■ Exercise task ■
From the records below, extract every line that contains the string "position" and copy each such line in full.

■ Task input ■
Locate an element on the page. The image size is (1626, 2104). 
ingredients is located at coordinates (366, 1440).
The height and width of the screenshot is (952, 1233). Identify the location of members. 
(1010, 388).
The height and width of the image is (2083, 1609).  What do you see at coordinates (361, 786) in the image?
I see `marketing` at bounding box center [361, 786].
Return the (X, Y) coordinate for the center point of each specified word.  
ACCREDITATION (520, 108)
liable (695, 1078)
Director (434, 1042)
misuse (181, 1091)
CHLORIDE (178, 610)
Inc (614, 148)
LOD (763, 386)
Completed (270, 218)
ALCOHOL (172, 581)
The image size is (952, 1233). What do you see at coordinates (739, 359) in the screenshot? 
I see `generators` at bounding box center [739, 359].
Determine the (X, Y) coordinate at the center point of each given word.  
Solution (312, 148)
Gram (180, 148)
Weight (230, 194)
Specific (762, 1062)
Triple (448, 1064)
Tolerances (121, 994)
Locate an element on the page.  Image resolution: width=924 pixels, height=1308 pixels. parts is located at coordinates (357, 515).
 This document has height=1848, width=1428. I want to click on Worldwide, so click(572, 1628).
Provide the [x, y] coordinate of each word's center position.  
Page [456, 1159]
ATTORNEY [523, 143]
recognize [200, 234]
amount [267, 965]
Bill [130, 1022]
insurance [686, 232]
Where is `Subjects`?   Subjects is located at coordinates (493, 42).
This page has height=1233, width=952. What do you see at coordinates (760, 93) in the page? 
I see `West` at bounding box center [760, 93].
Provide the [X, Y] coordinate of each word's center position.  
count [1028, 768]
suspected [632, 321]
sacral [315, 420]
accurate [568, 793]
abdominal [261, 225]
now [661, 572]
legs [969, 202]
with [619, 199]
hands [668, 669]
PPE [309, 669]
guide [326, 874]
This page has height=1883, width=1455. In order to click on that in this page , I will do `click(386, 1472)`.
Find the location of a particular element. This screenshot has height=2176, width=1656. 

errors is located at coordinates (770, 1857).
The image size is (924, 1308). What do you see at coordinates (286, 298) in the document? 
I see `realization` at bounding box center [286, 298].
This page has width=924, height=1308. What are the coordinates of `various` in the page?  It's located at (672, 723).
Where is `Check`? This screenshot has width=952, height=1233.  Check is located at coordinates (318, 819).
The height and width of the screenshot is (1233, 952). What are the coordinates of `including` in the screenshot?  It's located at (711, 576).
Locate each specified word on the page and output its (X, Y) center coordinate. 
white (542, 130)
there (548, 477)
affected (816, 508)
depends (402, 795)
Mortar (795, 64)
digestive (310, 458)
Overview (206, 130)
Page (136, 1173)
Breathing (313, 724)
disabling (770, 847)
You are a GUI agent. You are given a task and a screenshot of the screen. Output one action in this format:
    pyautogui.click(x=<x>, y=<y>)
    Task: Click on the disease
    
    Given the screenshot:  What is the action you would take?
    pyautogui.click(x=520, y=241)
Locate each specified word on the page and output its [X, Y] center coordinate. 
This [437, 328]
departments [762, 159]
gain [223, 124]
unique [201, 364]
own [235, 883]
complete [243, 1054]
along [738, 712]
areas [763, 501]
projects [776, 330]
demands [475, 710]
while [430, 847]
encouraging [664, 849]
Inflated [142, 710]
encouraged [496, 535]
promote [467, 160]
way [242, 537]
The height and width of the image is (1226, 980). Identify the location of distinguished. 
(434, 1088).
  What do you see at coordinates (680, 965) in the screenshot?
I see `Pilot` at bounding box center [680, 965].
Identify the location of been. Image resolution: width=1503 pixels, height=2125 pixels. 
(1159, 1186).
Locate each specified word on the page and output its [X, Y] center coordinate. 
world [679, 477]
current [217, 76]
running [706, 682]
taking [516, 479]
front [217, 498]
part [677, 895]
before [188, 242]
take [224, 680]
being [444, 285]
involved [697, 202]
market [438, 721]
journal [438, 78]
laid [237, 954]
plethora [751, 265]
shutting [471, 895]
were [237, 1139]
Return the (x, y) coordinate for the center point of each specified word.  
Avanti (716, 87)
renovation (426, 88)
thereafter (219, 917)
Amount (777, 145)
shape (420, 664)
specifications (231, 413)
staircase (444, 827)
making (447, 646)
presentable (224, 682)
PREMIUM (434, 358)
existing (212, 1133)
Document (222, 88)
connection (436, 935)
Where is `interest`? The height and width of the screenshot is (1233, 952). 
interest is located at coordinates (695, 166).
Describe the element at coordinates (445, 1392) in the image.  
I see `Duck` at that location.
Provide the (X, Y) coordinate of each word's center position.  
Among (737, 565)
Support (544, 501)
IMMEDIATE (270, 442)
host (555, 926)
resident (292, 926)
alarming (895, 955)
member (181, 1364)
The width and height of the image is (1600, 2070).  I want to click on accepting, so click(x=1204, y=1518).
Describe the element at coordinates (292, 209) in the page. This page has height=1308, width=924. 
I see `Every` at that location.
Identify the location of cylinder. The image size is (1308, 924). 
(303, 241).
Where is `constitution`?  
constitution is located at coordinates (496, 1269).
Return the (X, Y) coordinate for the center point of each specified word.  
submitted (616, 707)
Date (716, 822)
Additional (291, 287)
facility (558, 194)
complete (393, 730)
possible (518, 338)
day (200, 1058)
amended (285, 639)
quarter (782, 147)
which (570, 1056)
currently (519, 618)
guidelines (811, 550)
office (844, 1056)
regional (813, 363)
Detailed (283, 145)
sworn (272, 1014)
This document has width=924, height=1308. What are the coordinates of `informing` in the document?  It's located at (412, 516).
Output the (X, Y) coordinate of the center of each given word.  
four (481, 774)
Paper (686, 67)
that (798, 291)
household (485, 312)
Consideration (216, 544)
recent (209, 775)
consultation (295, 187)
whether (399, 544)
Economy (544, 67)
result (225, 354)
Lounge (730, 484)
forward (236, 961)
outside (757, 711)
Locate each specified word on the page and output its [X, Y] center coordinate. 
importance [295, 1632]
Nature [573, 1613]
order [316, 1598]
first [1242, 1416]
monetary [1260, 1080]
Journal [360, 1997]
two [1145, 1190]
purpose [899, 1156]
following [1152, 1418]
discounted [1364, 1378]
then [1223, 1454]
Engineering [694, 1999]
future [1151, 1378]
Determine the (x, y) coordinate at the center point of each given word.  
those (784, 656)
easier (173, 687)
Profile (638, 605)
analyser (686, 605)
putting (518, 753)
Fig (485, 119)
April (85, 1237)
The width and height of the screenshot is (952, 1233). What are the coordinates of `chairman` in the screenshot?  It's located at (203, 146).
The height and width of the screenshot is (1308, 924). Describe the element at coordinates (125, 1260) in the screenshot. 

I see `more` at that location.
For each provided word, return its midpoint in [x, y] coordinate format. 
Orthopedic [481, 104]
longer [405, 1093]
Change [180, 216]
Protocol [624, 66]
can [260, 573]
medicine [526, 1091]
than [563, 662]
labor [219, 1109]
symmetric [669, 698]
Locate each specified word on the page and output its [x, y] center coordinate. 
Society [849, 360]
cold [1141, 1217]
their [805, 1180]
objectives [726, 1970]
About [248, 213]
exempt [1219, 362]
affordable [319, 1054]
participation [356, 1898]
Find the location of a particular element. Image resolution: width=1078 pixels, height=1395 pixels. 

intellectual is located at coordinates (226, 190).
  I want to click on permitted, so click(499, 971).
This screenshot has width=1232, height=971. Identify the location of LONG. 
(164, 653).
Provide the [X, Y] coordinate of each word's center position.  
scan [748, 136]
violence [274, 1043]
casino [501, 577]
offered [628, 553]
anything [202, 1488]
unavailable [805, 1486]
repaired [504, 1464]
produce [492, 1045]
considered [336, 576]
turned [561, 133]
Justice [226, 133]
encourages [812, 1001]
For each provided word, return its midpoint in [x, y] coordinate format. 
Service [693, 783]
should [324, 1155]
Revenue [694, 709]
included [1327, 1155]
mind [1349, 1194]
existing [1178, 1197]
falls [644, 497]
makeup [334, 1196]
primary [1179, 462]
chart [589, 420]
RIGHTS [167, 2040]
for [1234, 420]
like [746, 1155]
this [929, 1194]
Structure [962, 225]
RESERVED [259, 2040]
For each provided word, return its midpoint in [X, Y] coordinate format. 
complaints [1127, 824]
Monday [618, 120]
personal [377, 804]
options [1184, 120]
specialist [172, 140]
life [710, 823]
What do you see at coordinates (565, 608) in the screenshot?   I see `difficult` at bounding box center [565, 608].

■ Worked solution ■
Provide the [x, y] coordinate of each word's center position.  
Provide the [X, Y] coordinate of each word's center position.  
Provide the (X, Y) coordinate of each word's center position.  
Provide the [X, Y] coordinate of each word's center position.  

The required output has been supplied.